Use an agile approach to cut through the complexity
Customer journeys can be complex. Typically, the initial design is never 100 percent right. Therefore, the work of designing cannot stop at the end of the designated design phase. To advance progress, a cross-functional team with journey experts from the business side and IT need to work hand-in-hand from design to ongoing operation.
But as such a team continues to learn and improve the design, and as it runs into unforeseen problems, traditional project planning with timelines and milestones defined at the beginning of the project will become meaningless. Instead, a journey owner should be empowered to make decisions and revisit priorities for every one-to-four-week “development sprint.” These priorities will be expressed as “user stories” that capture the spirit and benefits of an idea without defining every detail, thus leaving room to incorporate what is learned during implementation. At the end of each sprint, the full team can review the improved journey with customers and get critical feedback from major stakeholders. While such agile approaches and scrum processes that employ small expert teams, rapid iteration, and repeated testing with customers may be most familiar to many in the IT community, we have found that they translate well to the human-interaction elements of customer journeys.

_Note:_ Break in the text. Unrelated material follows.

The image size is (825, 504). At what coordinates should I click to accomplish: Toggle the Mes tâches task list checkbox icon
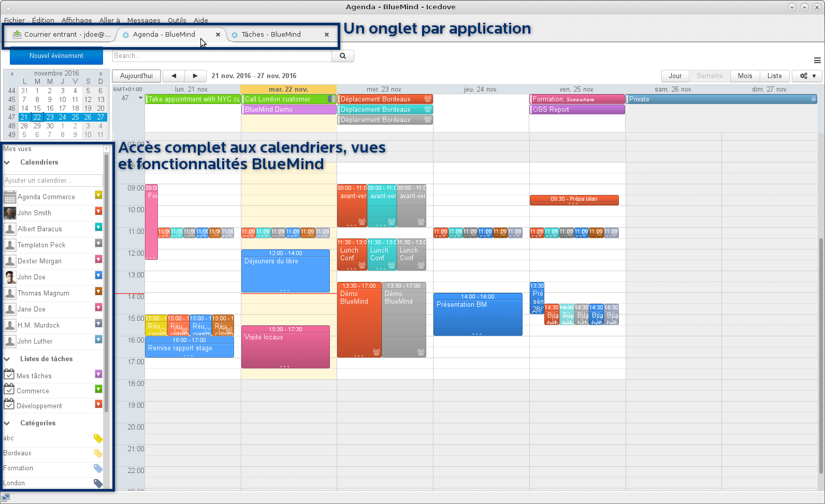pos(9,375)
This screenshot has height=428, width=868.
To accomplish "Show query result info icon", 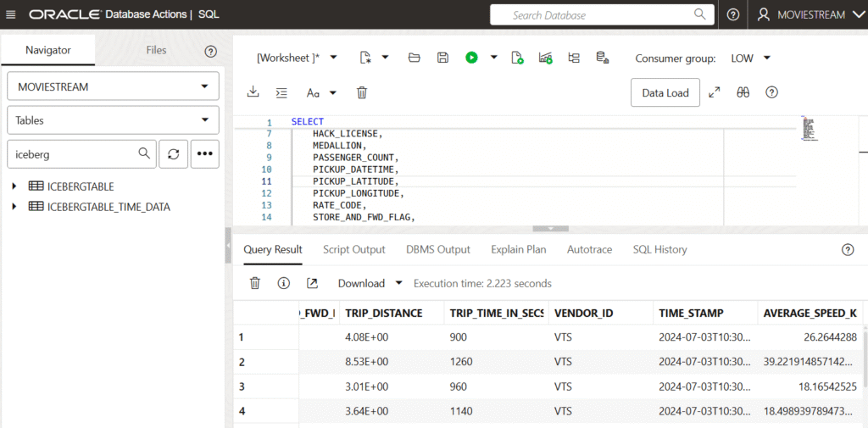I will 284,283.
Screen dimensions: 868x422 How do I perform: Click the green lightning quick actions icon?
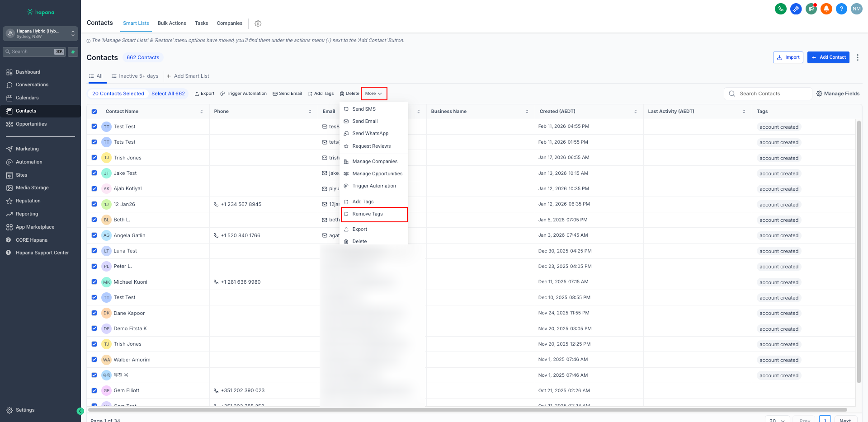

Consider the utility company that digitized the journey whereby customers connect their home or business to the grid. The customer-facing team minimized programming time by using clickable dummy screens to test new ideas with real customers in weekly sprints and then revising plans as feedback came in. To enable the envisioned customer experience, a back-end team changed complex physical processes involving more than 4,000 electricians, a network of heavy-construction companies, and local municipalities. The team mirrored the approach of the front-end team, testing processes, gathering feedback from stakeholders, and eventually rolling out the new process in one geographical area for live testing. This emphasis on a test-and-learn approach with quick iterations, rather than extended up-front planning, was significantly faster than any comparable project the company had done to improve processes.
The customer-experience challenge for B2B companies is growing. And while B2B players share with B2C companies the need to build strategies around the core of understanding customer journeys, the complexity of B2B relationships makes digital-transformation efforts unique. Carefully parsing those complex customer relationships, striking the right balance of human and digital interactions, and maintaining an agile approach to navigating intricate customer networks will be among the keys to success.